As a child, I loved Watership Down. Based on a book by Richard Adams, it was turned into an animated film in 1972. On rainy days, I kept going back to it, and my love has continued as an adult.
In Watership Down, a group of rabbits leave the only warren they have ever known to build a new burrow. They promise each other they will find a “strange and marvelous place where no one even stops to notice that you stare about you.”
Fiver, a small, stammering rabbit has profound visions. His brother, Hazel, explains them to the other rabbits and convinces them it’s time to leave. On the way, these escapees miraculously cross a great body of water, pass over a treacherous highway, lodge with suspicious friends and find terrifying enemies. But ultimately they reach their destination: an enormous, fertile hill, topped by a fruit tree.
As an adult, I can now see that it was an allegory for the Exodus from Egypt. In fact, now that I look back, I can see how every event in Watership Down maps on somehow to a story in the Torah.
I come back to it with new eyes and realise that Watership Down made the biblical story relatable to me in a unique way. From my perspective as a child in England, I had no concept of what a desert was like and I’d never been to a Middle Eastern city.

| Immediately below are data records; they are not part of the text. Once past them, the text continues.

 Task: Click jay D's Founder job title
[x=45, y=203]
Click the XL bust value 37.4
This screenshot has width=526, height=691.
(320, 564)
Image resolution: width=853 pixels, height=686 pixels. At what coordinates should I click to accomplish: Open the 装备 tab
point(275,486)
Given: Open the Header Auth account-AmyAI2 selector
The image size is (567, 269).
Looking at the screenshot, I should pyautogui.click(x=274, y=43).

But I knew the joy of tall trees and long grass. I knew what it was like to find the perfect hill on a warm spring day. Somehow the rabbits felt real in a way that even Moses and Miriam did not.
Don’t get me wrong. This was no pastoral idyll. Parts of the film were terrifying. Some people look back and wonder how it was even classed as suitable for children. It includes death, peril and violence between bunnies.
But the most frightening part of all is not the journey the rabbits take. It’s Fiver’s vision of what will happen if they don’t leave. He imagines the rabbits trapped in their burrows, squeezed to death as men filled in the holes. He foresees them all being crushed in the tight confines underground.
That is their Egypt. I don’t know whether Richard Adams had any knowledge of Judaism. In fact, I highly doubt it. But, somehow, with this image, he captured a great Jewish esoterical tradition about Egypt.
In Hebrew, the word for Egypt is Mitzrayim. The Zohar, a great medieval exploration of biblical mysticism, breaks down this word. Tzar, in Hebrew, is a narrow place. Tzarim is the plural: narrow places. The prefix ‘mi’ means ‘out of.’ Mitzrayim: “out of confined spaces.” Egypt is the narrow straits we must escape.
Today is a special Shabbat in the liturgical calendar. This morning, we read the very last of Exodus. Tomorrow, we start the new month of Nissan. It is called Shabbat haChodesh – the Shabbat of the Month. We leave Exodus and begin the month of the festival of Pesach, the celebration of our liberation.
That liberation does feel quite imminent to me, even if the Jewish calendar doesn’t quite match up with the government’s road map. We are on our way out of confinement and heading for open spaces.
The most profound moment on that journey for me has been getting my first dose of the vaccine. About a month ago, faith leaders were summoned by our local authorities to get the life-saving injection.
I knew that this was not just important but felt like a holy moment. In the build up to being jabbed, I consulted with all my colleagues about what blessing I should recite when it happened. Everyone had different opinions.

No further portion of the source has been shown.